Generation¶
Translate, summarise, generate, and answer questions in Malaysian text.
Overview¶
Generation modules produce or transform text: translation between languages, summarisation of long documents, controlled text generation, and question answering. All require the [ml] extra for transformer-backed models.
ML Dependency Required
All generation modules require transformer models. First call downloads the model (~200 MB). Subsequent calls use cached weights.
Quick Start¶
import malaysian_manglish_nlp as mnlp
# Translate Manglish → English
mnlp.translate("Weh best gila movie tu bro", target="en")
# "Hey, that movie was really great, bro"
# Summarise
article = "Kerajaan umum pakej RM50B... (long text)"
mnlp.summarize(article, max_length=30)
# "Kerajaan umum pakej rangsangan RM50B merangkumi bantuan tunai, moratorium, dan subsidi upah."
# Question answering
mnlp.qa("Bila UMP ditubuhkan?", context="UMP ditubuhkan pada tahun 2002 di Gambang.")
# {'answer': '2002', 'confidence': 0.95}
Module Details¶
translation¶
Translate between Bahasa Melayu, English, and Manglish.
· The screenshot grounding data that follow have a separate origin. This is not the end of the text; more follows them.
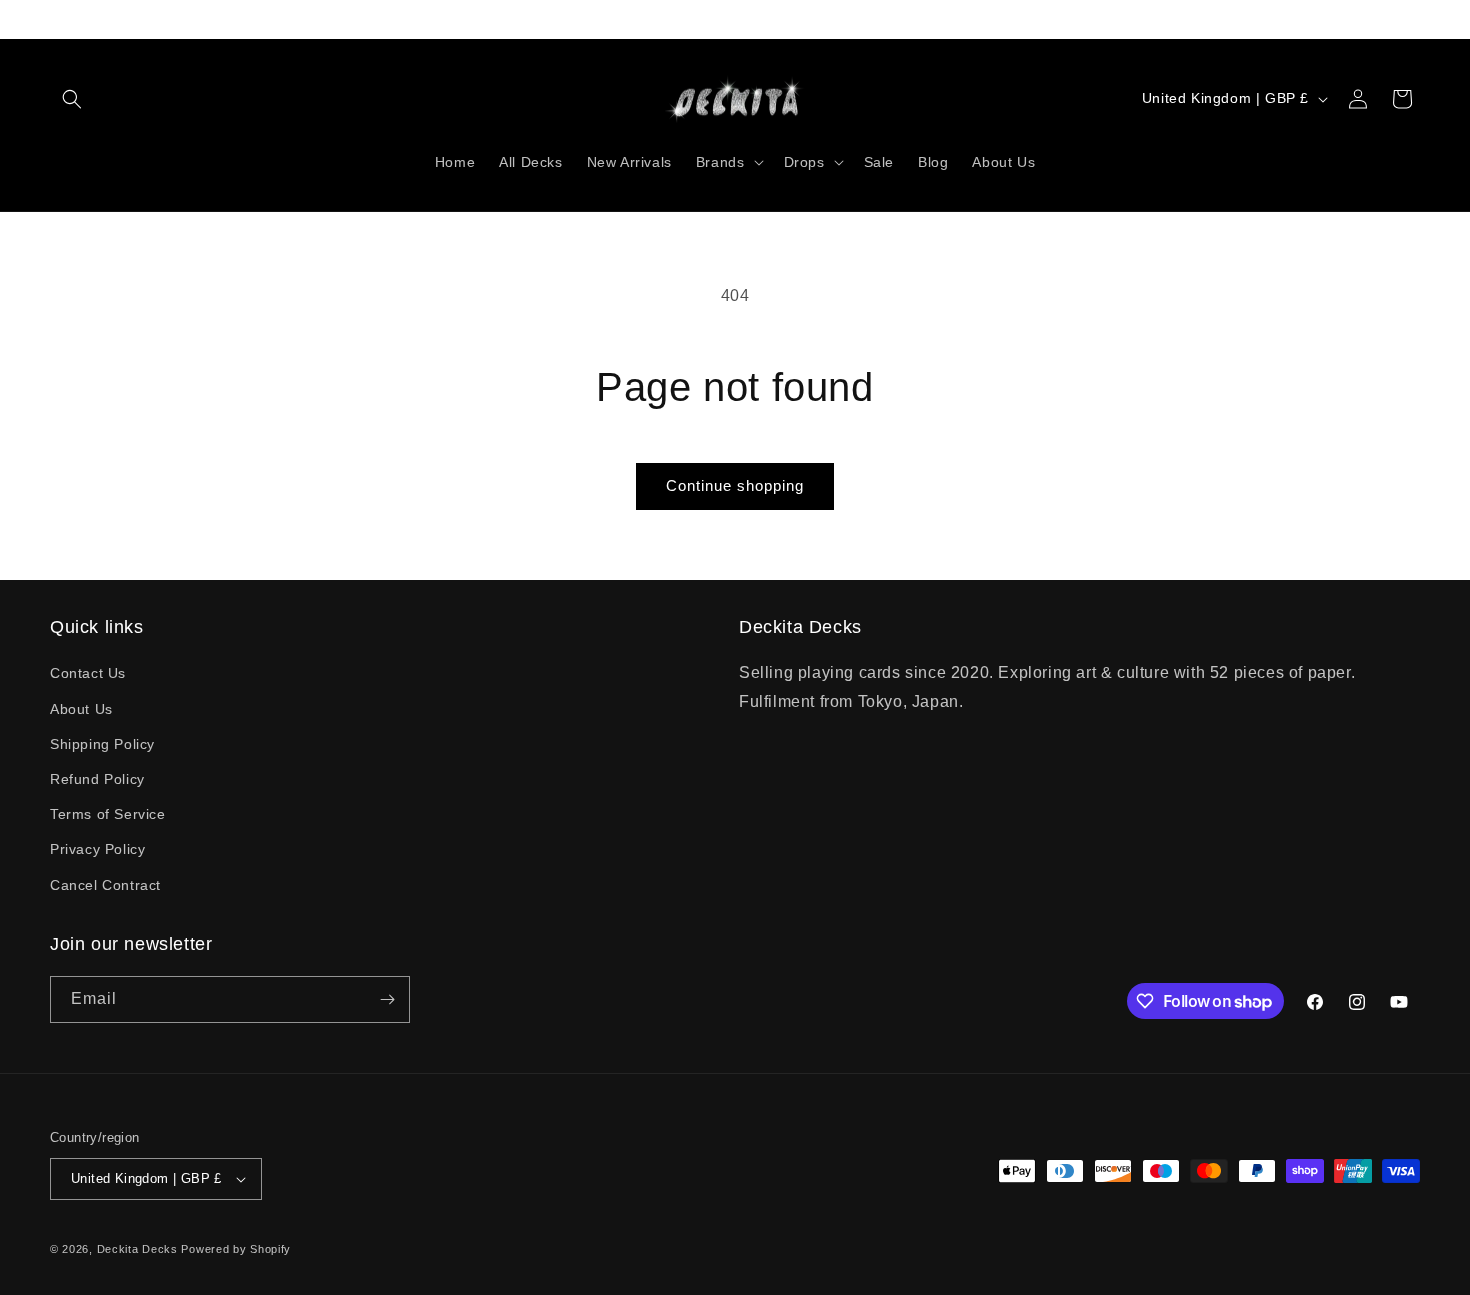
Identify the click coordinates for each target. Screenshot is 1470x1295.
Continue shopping (735, 485)
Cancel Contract (105, 885)
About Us (81, 709)
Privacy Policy (97, 849)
Supports entity preservation and register-aware output.
import malaysian_manglish_nlp as mnlp
# BM → English
mnlp.translate("Aku nak pergi makan nasi lemak", target="en")
# "I want to go eat nasi lemak"
# English → BM
mnlp.translate("The weather is really nice today", target="ms")
# "Cuaca hari ini sangat cantik"
# Manglish → formal BM
mnlp.translate("Weh best gila movie tu bro", target="ms_formal")
# "Filem itu sangat bagus"
# Formal → Manglish (natural Malaysian style)
mnlp.translate("Filem itu sangat bagus", target="manglish")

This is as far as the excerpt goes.